Other Syslog connectors are:

Raw Syslog: They are always used with the Raw Syslog destination. Raw Syslog connectors generally do not parse events. But, they take the Syslog string and copy it in the rawEvent field as-is . The Raw Syslog destination type takes the rawEvent field and sends it as-is by using UDP, Raw TCP, or TLS protocol, that is selected. The event flow is streamlined to eliminate components that do not add value. For example, with the Raw Syslog transport, the category fields in the event are ignored, so the categorization components are skipped.

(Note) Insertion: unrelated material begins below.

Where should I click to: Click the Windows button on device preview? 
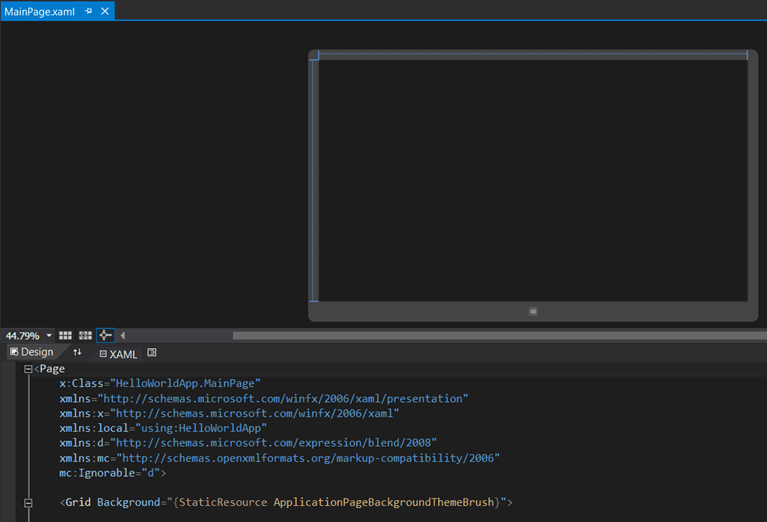click(533, 312)
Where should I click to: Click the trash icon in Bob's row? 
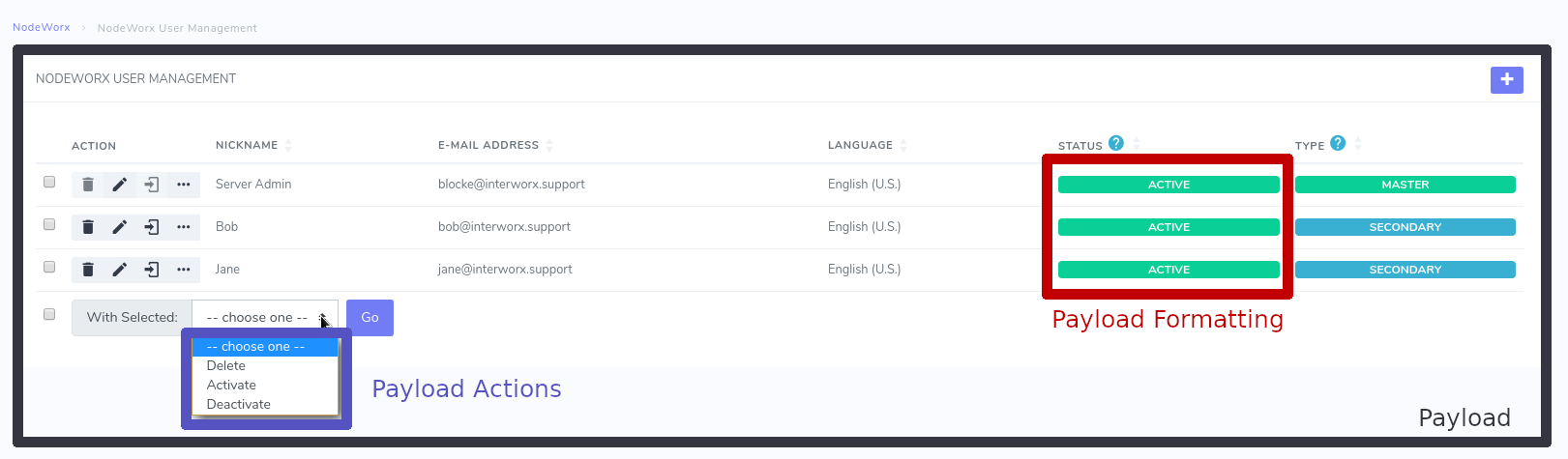[88, 227]
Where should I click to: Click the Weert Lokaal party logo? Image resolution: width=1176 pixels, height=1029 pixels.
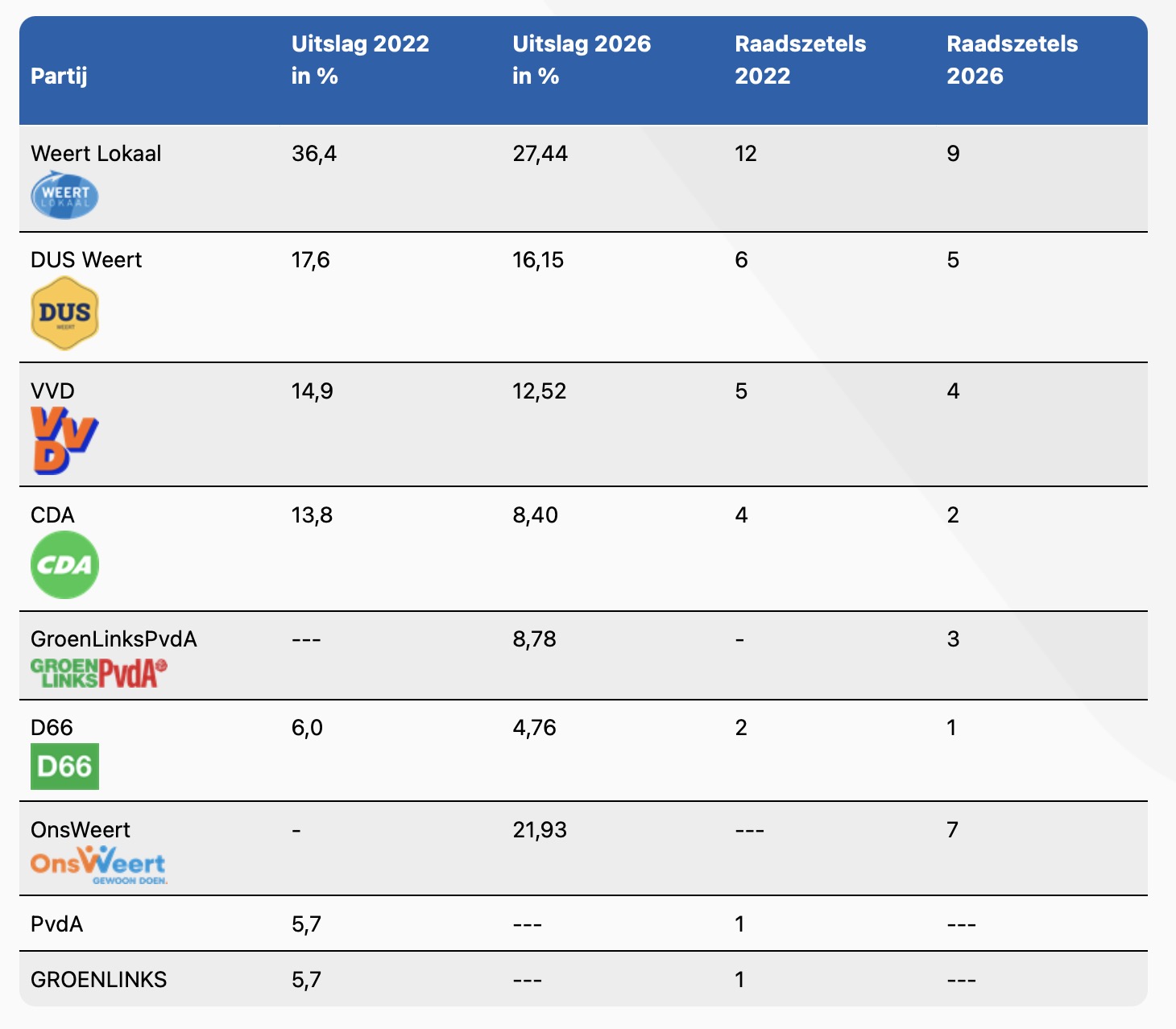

If you are transporting data to ArcSight Logger, you can use specific configuration parameters to provide minimal normalization of the Syslog data (for source and timestamp).

ArcSight CEF CISCO FireSight Syslog: Retrieves events and payload information from FireSIGHT DB by using the event ID and Sensor Name as input.

ArcSight CEF Encrypted Syslog UDP: Allows connector-to-connector communication through an encrypted channel by decrypting events previously encrypted through the CEF Encrypted Syslog (UDP) destination. The CEF connector lets ESM connect to aggregate, filter, correlate, and analyze events from applications and devices that deliver their logs in the CEF standard, by using the Syslog transport protocol.

UNIX supports all types of Syslog connectors. If a syslog process is already running, you can end the process or run the connector on a different port. The connector for UNIX OS Syslog provides the base parser for all Syslog sub-connectors.

For Syslog connector deployment information, see the connector Configuration Guide for UNIX OS Syslog. For device-specific configuration information and field mappings, see the connector configuration guide for the specific device. Each Syslog sub-connector has its own configuration guide.